DOJ moves to back xAI in Mississippi permit fight
The Justice Department moved June 16 to step into a Clean Air Act fight over xAI’s Southaven, Mississippi operation, saying it wants to intervene in and dismiss a lawsuit that targets allegedly unpermitted gas turbines powering the site. Federal lawyers say the case turns on whether Mississippi regulators already decided no separate permit was required for the equipment at the facility.
The filing puts the Trump administration on the side of a fast-growing AI company at a moment when state and local permitting fights are starting to collide with the buildout of data centers and the power systems that feed them. The government’s position is straightforward: if the state process already addressed the permit question, a federal lawsuit should not be used to relitigate it.

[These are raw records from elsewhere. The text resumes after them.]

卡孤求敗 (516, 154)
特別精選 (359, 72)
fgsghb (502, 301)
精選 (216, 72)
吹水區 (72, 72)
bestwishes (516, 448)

The Mississippi case is not the only one. On April 24, the Justice Department also moved to intervene in xAI’s challenge to Colorado’s algorithmic discrimination law, another sign that federal lawyers are willing to insert themselves into disputes touching AI regulation and state oversight. The common thread is not subtle: the department is treating xAI’s legal fights as consequential enough to warrant direct federal involvement.
That does not resolve the merits of the underlying pollution case. It does, however, sharpen the stakes. The dispute is now about more than one facility in Southaven. It is also about how much room states and private plaintiffs have to push back when an AI company says it is operating within the rules and the federal government says the litigation itself should get out of the way.